Danar bertanya, "Siapa yang menyebarkannya? Kita? Bagaimana jika ketahuan?"

Entah sejak kapan, Saddam menggulung selebaran itu sehingga benda tersebut kini bisa dijadikan senjata penganiayaan. Ia memukul kening Danar dengan kencang, "Kita bayar orang, lah! Gila kali kau jika menyebarkan semua ini sendiri."

"Aahhh, begitu," saya ingin bertanya pada Danar namun takut menyinggungnya. Dia betulan kuliah tidak sih? "Aku paham sekarang," tambahnya. Tapi jika ia membeli gelar, lantas siapa yang mengobati Rolando ketika ia jadi korban salah hajar pada acara kampanye politik menjelang pemilu tahun 1982?

"Besok aku cari orang, sekarang biar aku selipkan beberapa ke dalam tas tamu-tamuku di bawah." Bar-nya sedang ramai, terlebih sekarang malam Minggu. Saat ke toilet, saya melihat sekumpulan anak muda yang mengunjungi bar sedang adu breakdance berlatarkan musik trio Hip Hop kenamaan- Sugar Hill Gang.

"Ayo, Tur, sebentar lagi pertandingan mulai." Rolando membuang puntung kreteknya ke dalam asbak. Dia berjalan mendekati Cakti untuk mengambil topi panama yang dipakai lelaki itu lalu meletakkan benda tersebut di kepalanya. "Aku pinjam topimu, wajahku sudah terkenal sebagai wartawan dari Warta Kota."

"Uuuuu, kamu terlihat keren, Do!" Danar mengangkat kedua jempolnya.

"Kau bisa pulang bawa dua wanita jika berpenampilan begitu," Saddam menyenggol lengan Rolando. "Mubazir sekali wajahmu itu, Do. Harusnya kau poligami tiga istri," ejeknya.

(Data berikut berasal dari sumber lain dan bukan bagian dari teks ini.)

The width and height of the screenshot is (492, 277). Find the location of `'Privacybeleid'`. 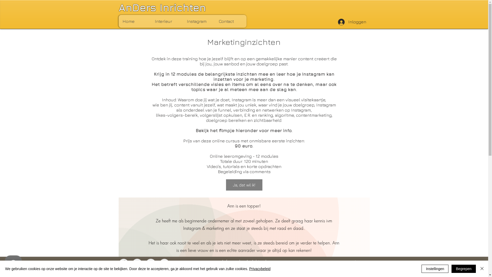

'Privacybeleid' is located at coordinates (260, 269).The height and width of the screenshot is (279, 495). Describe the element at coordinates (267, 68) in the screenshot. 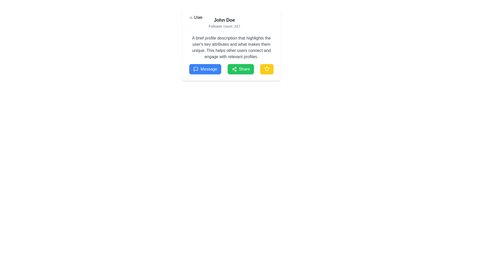

I see `the star-shaped icon, which is the central visual component of the third button in a group of three buttons at the bottom of the user profile information card` at that location. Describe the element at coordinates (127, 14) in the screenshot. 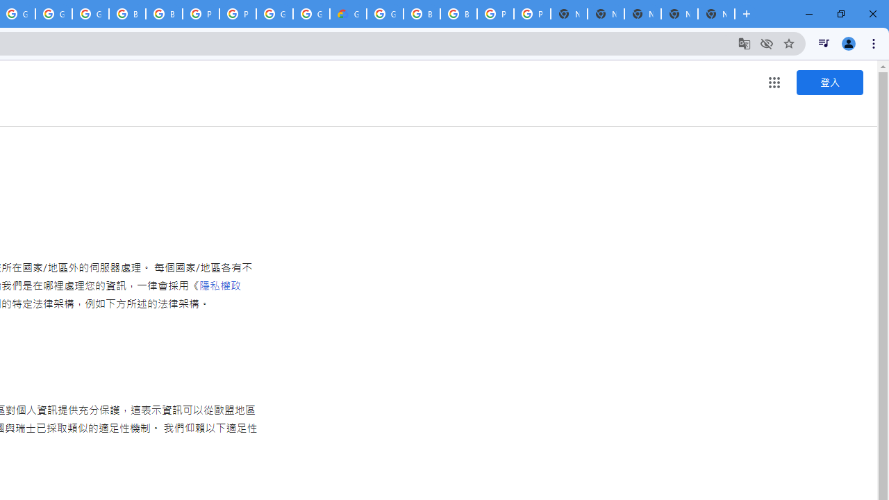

Saya tertawa, "Dia terlalu sibuk mengurus Maria dan Yolanda." Itu, ular dan iguana peliharaannya yang pernah aku sebutkan. "Ayo, kamu yang nyetir. Aku nggak tau tempatnya." Saya melemparkan kunci mobil yang langsung ditangkap secara sigap oleh Rolando.

Malam ini, saya dan Rolando akan ke tempat judi bola untuk menyaksikan pertandingan antara Jayaraya FC dengan Praja Utama. Kemarin sore saya diberi selembar kupon oleh Rolando yang katanya mesti saya isi dengan angka-angka. Rolando bilang, ada rumus khusus yang bisa digunakan untuk memprediksi nomor undian. Namun saya tidak mengerti dan tidak mau repot juga sehingga asal mengisi nomor acak di sana.

"Ini tempatnya, Do?" Tanya saya sewaktu mobil berhenti di depan warung kopi terkenal. Suasana sangat ramai, ada sebuah layar tancap yang terbentang di bagian paling depan. Dekat pintu masuk, terdapat sebuah meja yang menjual kupon lotre bagi mereka yang belum sempat membeli dan mengisi.

"Hm, ini tempatnya. Ramai sekali, kan?"

Rolando benar, orang dari segala jenis kalangan ada di sini. Mulai dari mereka yang pundaknya gosong karena terbakar matahari saat mengayuh becak, hingga mereka yang berpakaian sangat rapi layaknya pekerja kantoran. Judi bola ini diselenggarakan oleh yayasan milik pemerintah. Katanya, uang hasil pembelian kupon digalang untuk mengadakan pertandingan dan sisanya dijadikan hadiah walau ... saya tahu, ini hanya permainan.

Di masa ini, hampir setiap orang mengadu peruntungan dengan membeli kupon undian. Jika satu kupon dihargai seratus rupiah dan setengah dari jumlah penduduk Nusantara membeli kupon ini, maka uang yang terkumpul ada di kisaran 7,5 milyar rupiah. Katakan biaya pertandingan hanya memerlukan uang sebanyak seratus juta rupiah dan hadiah kupon hanya sebesar satu juta rupiah, maka sisa dari uang-uang itu akan masuk ke kas yayasan dan menjadi milik pemerintah.